Iteration Over Big Bang

Ship small. Ship often. Learn fast. I’d rather release a tiny piece that delivers real value today and iterate on real feedback than spend months building “the full thing” only to learn we misunderstood something fundamental.

Long delays = massive accumulated risk. Each release must stand alone and provide standalone value — but breaking big bets into small, learnable steps wins almost every time.

 

The Person Comes First

Products are built by humans. Humans do their best work when they’re happy, healthy, and feel genuinely supported.

If someone is struggling — work stress, personal life, mental health — that takes priority over any deadline. Adjust timelines. Redistribute load. Protect the person.

This isn’t soft-hearted charity. Happy, rested teams consistently build better products. Full stop.

 

In Summary

Boiled down to what matters most to me:

  1. Understand deeply before you build — always start with the real problem.

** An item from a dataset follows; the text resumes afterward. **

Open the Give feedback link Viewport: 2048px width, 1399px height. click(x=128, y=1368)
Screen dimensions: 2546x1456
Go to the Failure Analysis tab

  2. Trust and empower teams — give context + clear goals, then let them own the how.

  3. Be honest about uncertainty — roadmaps are educated guesses; treat them that way.

  4. Obsess over outcomes, not outputs — impact > shipping.

  5. Choose calm over constant crisis — sustainable pace beats burnout heroics.

  6. Work openly — document reasoning, collaborate widely, bring people along.

  7. Adapt ruthlessly to your reality — frameworks are tools, never dogma.

 

None of this is revolutionary. It’s what I’ve learned (and stolen) from smart people, great books, and hard-won experience — distilled into what actually works for me.

Take what clicks for you. Adapt it. Ignore the rest. That’s the point.